As you know, South Korea is embarked in a nation branding project we have covered in many occasions here. Yesterday, the Korean Presidential Council on Nation Branding released the results of a survey conducted from last November through January – a survey that shows interesting information on how the world perceives Korea and Koreans and is thus very relevant to Korea’s nation branding plans.
According to the survey, which questioned 4,214 adults aged between 18 and 70 in 25 countries, foreigners associate “Korea” with the following images in this particular order: technnology (12 percent), cuisine (10.7 percent), soap operas (10.3 percent), people (9.4 percent), economic growth (6.2 percent), the Korean war (5.4 percent) and North Korea’s nuclear threat (4.1 percent). These are the concepts that come to mind to foreigners when they heard the word “Korea”.
It is the second consecutive year that “technology” has ranked first, the Korean ministry of Knowledge Economy said. In fact, Korean mobile phones were most favored by consumers in 11 countries, followed by home appliances in eight countries and movies/dramas in six countries. The image of Korean food trailed technology, followed by Korean dramas, Korean people, and economic growth. The Korean War ranked sixth in 2008, coming down from fourth in 2007. The North Korean nuclear issue came in seventh, followed by Korean movies, Korean entertainers, and the Olympics and World Cup.
Korean products still undervalued
An interesting point of the survey is that when it comes to products, the Made in Korea tagline is still not providing enough value. Consumers in Japan, Germany and the United States still underestimate price value of Korean products and services by more than 30 percent, the ministry said. For example, Japanese people thought a $100 product with a Korean brand label deserved to be valued at an average of $141.6 if it had a Made in Japan label.

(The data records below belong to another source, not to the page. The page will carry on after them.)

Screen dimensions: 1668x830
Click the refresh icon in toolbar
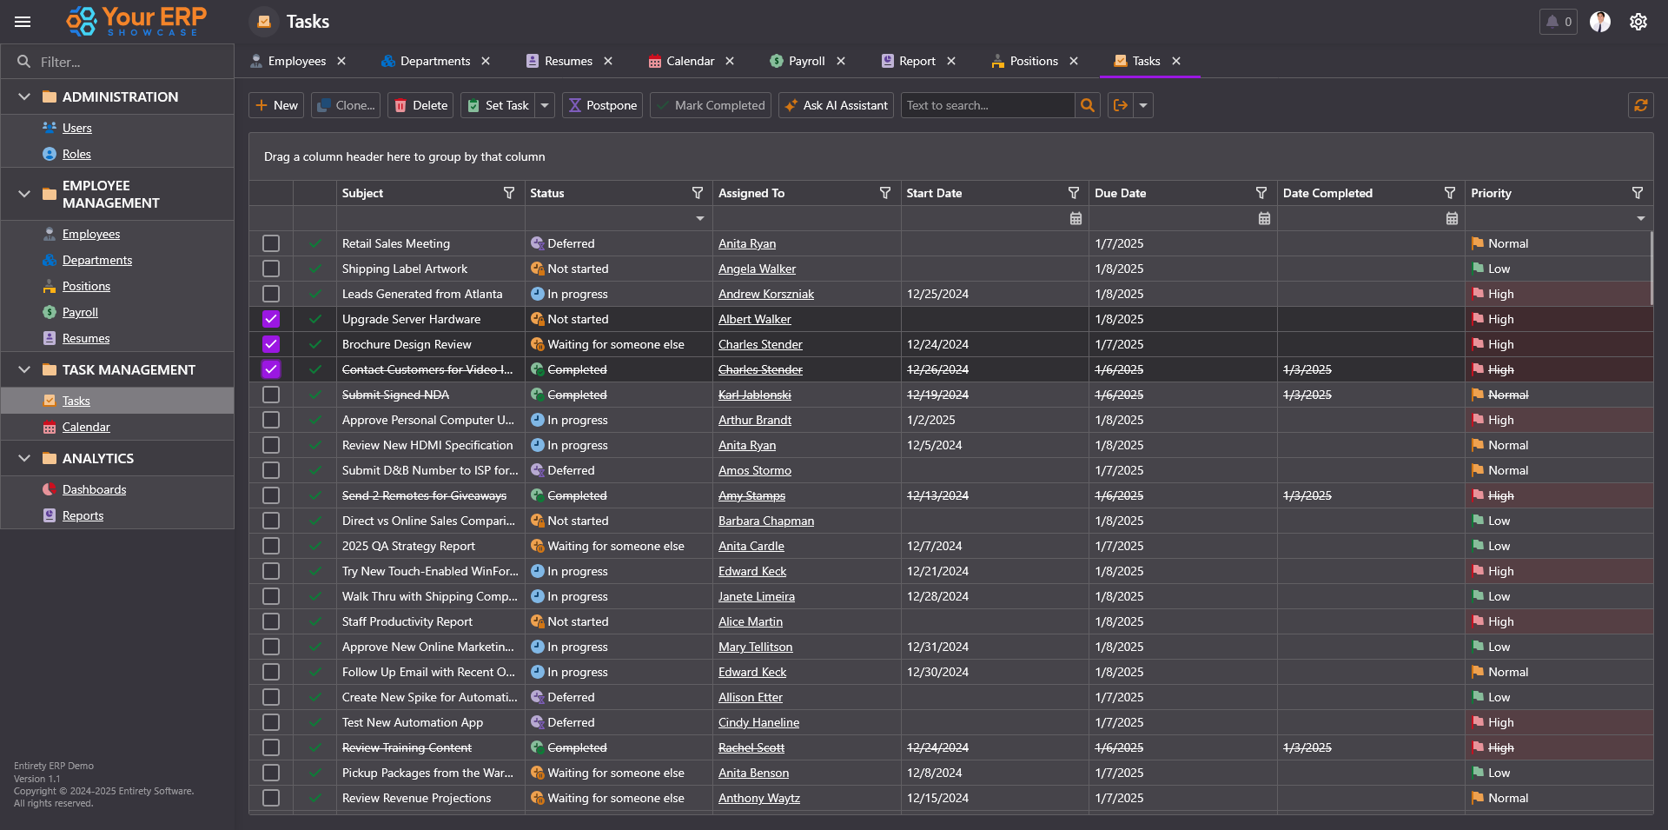[1640, 105]
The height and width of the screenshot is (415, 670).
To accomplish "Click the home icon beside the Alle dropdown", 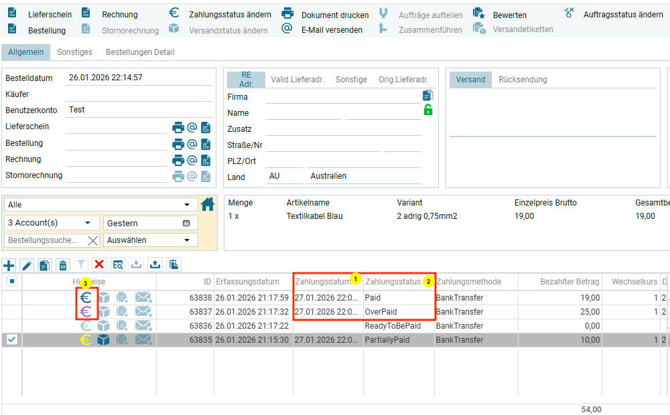I will pos(208,205).
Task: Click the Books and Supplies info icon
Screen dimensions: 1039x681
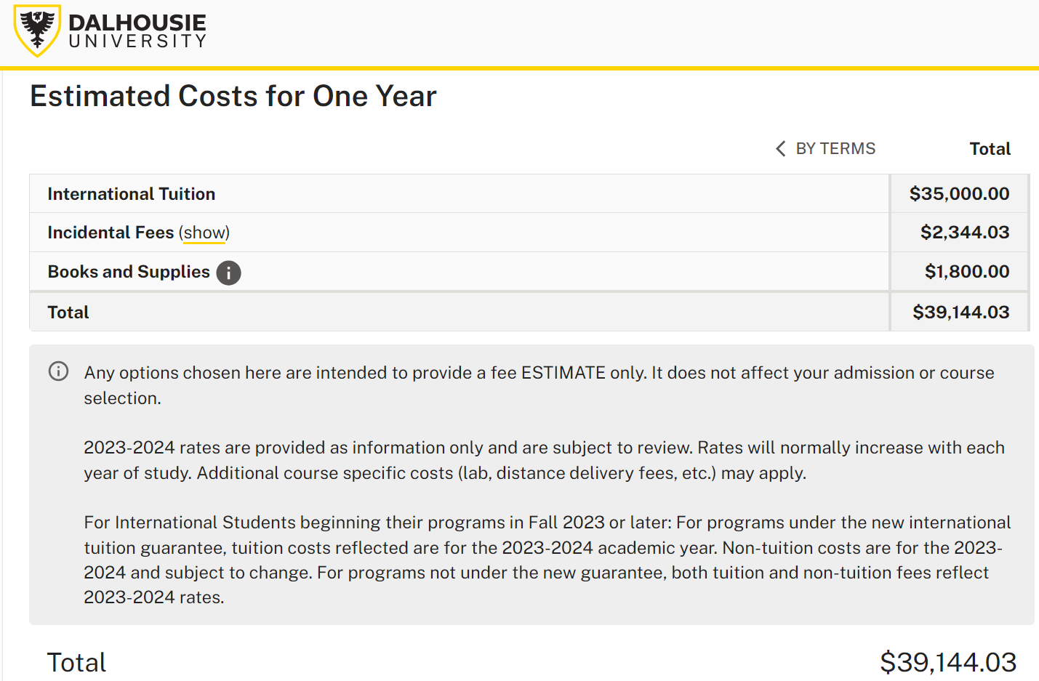Action: tap(228, 273)

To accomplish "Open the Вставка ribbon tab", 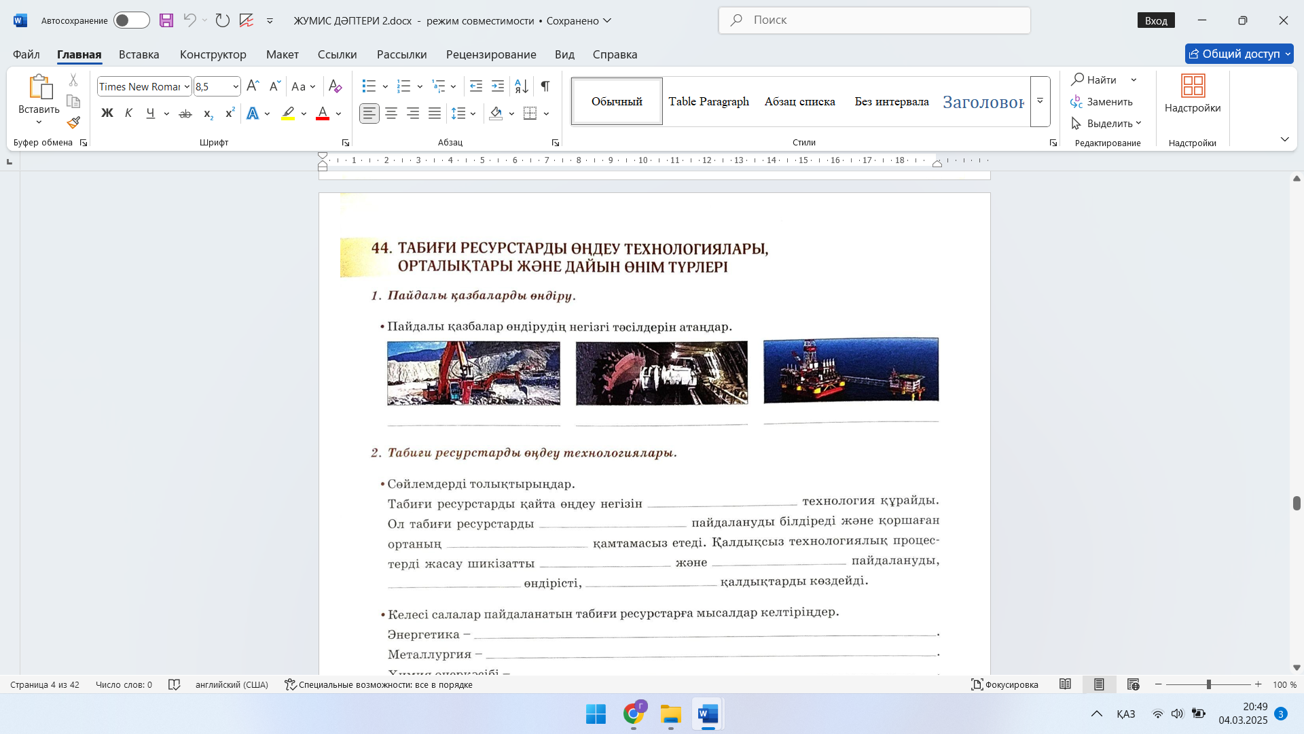I will tap(139, 54).
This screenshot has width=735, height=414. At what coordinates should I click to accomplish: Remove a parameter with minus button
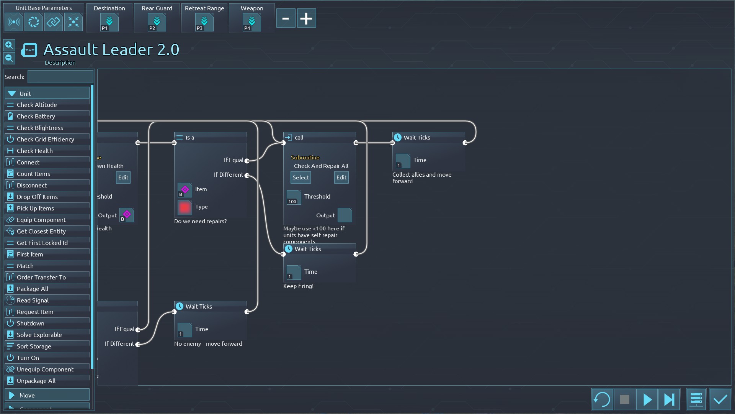[x=286, y=18]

In particular, the Asian and African regions’ underestimation of Korean products is more serious than that in developed nations, the ministry said. “In these regions, Korea particularly needs to build images of Korean products as sophisticated ones,” the ministry said in the statement.
The result supports the previous findings of empirical studies on Korea’s national brand and its effect on Korean exports. A Koran brand expert, Han Choong-min, found in his study released in the late 1990s that the selling price of a Samsung wide-screen television set was 20-30 percent lower than the price estimated based on product quality by industry experts on international markets.
The study also found that Japanese brand Sony’s wide-screen television set was sold at 30 percent higher than the price estimated based on product quality. The author concluded people living in neutral countries feel that Japan is more attractive than Korea, and that their perception is reflected in the deep price gap between the products coming from these two countries.
Foreign affinities and hostilities
Russians have the most positive image about Koreans among people in 25 countries, followed by Canadians, Saudi Arabians, Mexicans, Filipinos and Italians, according to this poll. The survey found that Koreans, meanwhile, were less popular in the United States, Japan, Germany, Hong Kong and Taiwan.
Respondents to the survey, aimed at assessing Korea’s national brand and image overseas, also said that they gathered information or were informed about Korea by accessing the Internet (18.7 percent), watching television news programs (14.3) and dramas (11.5 percent).
Brand experts say North Korea’s bellicose acts, militant labor unions and violent protests played a role in undermining Korea’s image abroad.